Putting theory to the test
Researchers from the Kappe Laboratory at the University of Graz recently demonstrated how a continuous flow set-up based on a commercially available real-time calorimeter (Chemisens CPA202) can be used to analyze heat generation for a number of common single- and multi-phase reactions.¹ To create a system capable of continuous flow calorimetry, the group placed a tubular reactor inside the thermostated reactor zone. Syringe dosing pumps were used to provide the liquids streams, and a mass flow controller with a fixed value back pressure for gas flow (Figure 1). Depending on the nature of the reaction—gas development during reaction or reaction temperature higher than the atmospheric boiling point of the solvent—back pressure regulators of up to 7 bar were applied. For reactions involving gases and one liquid feed, a simple T-mixer was used, whereas a glass static mixer was used for the experiments with two liquid feeds. The microfluidic chip included a micromixer with two inputs and one output, with a total residence volume of 250 μl. An additional PFA residence time coil was included downstream of the chip to increase residence time volume up to ~5.5 ml, ensuring that all chemical transformations reached complete conversion.
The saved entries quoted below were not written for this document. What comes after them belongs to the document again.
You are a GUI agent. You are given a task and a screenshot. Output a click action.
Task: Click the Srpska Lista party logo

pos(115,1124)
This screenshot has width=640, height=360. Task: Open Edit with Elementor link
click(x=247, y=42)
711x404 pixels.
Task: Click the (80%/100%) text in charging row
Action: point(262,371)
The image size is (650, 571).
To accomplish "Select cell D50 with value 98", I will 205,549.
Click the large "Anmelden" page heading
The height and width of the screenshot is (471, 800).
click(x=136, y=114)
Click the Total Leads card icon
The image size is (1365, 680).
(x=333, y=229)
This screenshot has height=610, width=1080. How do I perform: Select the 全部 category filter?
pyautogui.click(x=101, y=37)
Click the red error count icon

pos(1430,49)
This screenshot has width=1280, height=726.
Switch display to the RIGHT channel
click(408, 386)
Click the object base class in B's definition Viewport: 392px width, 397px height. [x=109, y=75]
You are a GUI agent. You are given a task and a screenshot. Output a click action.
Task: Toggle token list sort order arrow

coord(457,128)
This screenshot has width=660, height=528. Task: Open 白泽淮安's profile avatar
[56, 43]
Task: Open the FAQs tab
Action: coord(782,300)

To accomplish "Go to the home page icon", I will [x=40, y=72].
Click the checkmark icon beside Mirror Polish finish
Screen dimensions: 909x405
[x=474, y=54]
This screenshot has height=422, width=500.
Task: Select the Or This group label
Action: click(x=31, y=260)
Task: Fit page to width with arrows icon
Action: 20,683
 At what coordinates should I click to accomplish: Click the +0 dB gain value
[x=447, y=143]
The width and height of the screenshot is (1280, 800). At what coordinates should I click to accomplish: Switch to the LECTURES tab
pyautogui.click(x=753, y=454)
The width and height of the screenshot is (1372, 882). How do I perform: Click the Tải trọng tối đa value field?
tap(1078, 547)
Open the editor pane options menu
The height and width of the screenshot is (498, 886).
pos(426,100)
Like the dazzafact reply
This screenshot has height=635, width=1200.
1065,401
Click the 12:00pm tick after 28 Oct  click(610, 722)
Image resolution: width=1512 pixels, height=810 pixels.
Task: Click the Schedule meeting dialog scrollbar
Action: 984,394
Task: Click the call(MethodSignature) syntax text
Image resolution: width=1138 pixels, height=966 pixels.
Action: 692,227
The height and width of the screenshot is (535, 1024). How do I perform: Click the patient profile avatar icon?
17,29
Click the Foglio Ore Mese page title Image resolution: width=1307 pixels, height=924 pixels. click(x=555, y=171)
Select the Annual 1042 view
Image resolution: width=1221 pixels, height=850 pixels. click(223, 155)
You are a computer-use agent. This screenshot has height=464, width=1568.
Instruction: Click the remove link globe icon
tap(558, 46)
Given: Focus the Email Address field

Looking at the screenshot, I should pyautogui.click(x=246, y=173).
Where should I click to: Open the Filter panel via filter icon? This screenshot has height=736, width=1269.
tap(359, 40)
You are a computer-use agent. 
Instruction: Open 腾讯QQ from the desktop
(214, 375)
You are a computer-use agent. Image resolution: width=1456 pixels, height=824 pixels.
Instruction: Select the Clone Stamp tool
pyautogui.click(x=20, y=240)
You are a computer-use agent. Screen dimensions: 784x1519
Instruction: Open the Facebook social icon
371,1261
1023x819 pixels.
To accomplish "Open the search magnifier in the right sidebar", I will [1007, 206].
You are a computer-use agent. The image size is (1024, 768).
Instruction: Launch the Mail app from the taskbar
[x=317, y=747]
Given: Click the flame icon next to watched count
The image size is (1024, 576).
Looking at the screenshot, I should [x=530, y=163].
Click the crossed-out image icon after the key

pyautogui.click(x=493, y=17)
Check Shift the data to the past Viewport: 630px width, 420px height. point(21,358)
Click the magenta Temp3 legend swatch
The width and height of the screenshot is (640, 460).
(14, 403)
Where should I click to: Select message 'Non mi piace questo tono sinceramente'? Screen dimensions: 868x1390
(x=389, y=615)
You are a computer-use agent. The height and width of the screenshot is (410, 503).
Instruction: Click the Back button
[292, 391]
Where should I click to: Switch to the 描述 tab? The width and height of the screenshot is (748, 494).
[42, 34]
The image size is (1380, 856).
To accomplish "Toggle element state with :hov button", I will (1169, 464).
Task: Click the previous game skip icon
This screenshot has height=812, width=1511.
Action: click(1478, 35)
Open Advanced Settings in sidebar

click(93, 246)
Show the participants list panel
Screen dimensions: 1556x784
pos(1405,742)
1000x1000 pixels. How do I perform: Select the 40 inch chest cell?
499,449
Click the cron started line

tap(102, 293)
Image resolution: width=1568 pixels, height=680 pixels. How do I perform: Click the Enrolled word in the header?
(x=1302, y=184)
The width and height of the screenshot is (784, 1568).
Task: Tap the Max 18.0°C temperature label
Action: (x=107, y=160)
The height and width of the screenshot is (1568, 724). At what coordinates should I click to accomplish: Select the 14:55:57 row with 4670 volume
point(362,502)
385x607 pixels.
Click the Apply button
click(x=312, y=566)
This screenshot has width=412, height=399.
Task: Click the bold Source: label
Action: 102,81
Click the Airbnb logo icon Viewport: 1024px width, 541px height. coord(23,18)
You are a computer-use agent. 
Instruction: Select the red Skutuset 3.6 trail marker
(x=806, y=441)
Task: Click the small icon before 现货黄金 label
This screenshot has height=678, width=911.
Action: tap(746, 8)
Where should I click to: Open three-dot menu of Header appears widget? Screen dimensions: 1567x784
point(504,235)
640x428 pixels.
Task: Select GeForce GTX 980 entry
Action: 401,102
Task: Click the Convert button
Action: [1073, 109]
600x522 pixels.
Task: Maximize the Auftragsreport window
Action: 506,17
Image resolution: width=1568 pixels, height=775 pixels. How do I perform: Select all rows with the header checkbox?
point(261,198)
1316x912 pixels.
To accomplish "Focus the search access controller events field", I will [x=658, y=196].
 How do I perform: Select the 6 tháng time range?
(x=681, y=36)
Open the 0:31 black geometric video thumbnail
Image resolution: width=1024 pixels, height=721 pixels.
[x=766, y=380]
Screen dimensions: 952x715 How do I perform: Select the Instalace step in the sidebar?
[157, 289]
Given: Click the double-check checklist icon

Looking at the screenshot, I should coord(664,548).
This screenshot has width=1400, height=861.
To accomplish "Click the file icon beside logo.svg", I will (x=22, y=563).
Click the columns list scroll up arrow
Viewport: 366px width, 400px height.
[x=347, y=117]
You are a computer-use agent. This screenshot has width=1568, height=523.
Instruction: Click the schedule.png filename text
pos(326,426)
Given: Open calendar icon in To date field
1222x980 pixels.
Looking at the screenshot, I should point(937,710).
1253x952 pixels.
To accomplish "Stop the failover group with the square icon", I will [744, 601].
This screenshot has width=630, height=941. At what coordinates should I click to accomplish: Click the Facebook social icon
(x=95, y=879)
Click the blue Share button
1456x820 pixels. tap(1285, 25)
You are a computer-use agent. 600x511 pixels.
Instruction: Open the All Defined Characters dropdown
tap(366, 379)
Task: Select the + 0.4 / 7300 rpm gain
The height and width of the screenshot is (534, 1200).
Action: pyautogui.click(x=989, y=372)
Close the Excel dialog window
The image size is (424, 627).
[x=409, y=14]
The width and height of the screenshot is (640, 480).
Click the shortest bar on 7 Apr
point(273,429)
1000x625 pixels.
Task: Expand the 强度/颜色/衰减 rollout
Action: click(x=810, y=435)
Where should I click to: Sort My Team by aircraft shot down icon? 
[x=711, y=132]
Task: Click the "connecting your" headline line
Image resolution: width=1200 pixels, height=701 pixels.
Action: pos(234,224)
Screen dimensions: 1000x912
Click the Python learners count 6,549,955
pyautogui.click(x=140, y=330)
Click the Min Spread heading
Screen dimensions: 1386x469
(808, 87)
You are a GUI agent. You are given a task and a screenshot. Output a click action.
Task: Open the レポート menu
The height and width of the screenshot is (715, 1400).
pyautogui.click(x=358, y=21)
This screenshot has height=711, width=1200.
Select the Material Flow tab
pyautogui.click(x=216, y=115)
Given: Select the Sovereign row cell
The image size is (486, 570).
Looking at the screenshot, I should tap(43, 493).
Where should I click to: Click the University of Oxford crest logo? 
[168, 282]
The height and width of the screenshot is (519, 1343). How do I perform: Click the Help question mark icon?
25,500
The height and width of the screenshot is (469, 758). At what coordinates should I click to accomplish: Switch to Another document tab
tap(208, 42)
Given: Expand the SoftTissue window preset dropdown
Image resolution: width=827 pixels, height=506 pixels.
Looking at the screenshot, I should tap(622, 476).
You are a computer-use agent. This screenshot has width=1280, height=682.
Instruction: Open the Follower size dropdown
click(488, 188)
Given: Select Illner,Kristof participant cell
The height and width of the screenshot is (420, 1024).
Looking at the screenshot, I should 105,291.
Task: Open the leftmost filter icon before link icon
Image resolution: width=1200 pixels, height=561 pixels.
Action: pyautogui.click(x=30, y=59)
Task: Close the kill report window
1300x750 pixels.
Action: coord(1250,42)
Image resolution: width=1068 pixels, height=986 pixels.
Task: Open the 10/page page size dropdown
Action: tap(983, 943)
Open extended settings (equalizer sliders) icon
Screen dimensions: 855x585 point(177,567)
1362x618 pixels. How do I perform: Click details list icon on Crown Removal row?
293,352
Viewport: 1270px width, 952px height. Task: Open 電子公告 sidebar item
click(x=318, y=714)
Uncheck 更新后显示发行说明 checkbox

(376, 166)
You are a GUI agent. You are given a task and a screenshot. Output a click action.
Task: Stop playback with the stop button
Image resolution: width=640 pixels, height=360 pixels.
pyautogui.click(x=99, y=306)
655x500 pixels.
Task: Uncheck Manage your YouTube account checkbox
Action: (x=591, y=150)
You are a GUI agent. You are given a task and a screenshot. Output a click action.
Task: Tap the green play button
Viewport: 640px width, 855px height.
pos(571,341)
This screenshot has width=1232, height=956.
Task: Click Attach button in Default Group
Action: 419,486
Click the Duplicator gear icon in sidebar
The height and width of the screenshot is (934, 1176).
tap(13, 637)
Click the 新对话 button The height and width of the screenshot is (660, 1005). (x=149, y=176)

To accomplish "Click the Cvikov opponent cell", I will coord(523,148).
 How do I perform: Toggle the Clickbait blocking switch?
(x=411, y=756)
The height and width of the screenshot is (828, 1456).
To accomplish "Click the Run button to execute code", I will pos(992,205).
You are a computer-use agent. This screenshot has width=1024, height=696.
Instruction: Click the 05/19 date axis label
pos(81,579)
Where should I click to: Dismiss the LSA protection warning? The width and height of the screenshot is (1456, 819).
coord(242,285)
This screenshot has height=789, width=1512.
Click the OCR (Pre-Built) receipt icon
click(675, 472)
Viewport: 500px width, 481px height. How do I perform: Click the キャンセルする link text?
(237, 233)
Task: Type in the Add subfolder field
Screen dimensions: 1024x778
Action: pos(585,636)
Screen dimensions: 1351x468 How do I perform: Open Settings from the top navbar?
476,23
This set-up was used to analyze the calorimetry profiles of a number of common exothermic reactions of commercial interest, including simple mixing of ethylene glycol and water, hydrolysis of acetic anhydrides, nitration of phenols, reduction of aromatic nitro groups by hydrazine, oxidation of alcohols and olefin reductions using diimide. This demonstrated that the real-time calorimeter could be used to measure the total heat flow—and subsequently derive the heat of reaction—under continuous flow conditions in a safe manner for both single- and multi-phase reactions. Although it is difficult to compare data produced by these continuous flow reactions directly with data from related batch experiments—as optimization of continuous flow reactions requires elevated temperatures and/or use of a larger excess of reagent(s) to achieve the necessary short residence times—this study clearly demonstrates the potential for performing direct calorimetry measurements in continuous flow  processes. This offers a very attractive alternative to relying on batch or semi-batch calorimetry data for scale-up of continuous flow processes.

What’s next for flow chemistry?
Enhanced control combined with faster, safer reactions and rapid library synthesis make flow chemistry a versatile technique across the chemistry and drug discovery and development sectors. As more organizations recognize the benefits of this approach, there is now a growing demand for novel continuous flow technologies to meet the varied needs of academia and industry. Continuous innovation in this area will act as a catalyst for the future development of new applications. This not only offers a desirable alternative to batch processes, it also opens up new possibilities for multi-step reactions, allowing exploration of previously unattainable chemistry. 

References

1. Gabriel Glotz, Donald J. Knoechel, Philip Podmore, Heidrun Gruber-Woelfler and C. Oliver Kappe. Reaction Calorimetry in Microreactor Environments Measuring – Heat of Reaction by Isothermal Heat Flux Calorimetry. Organic Process Research & Development 2017, 21 (5), 763-770. DOI: 10.1021/acs.oprd.7b00092.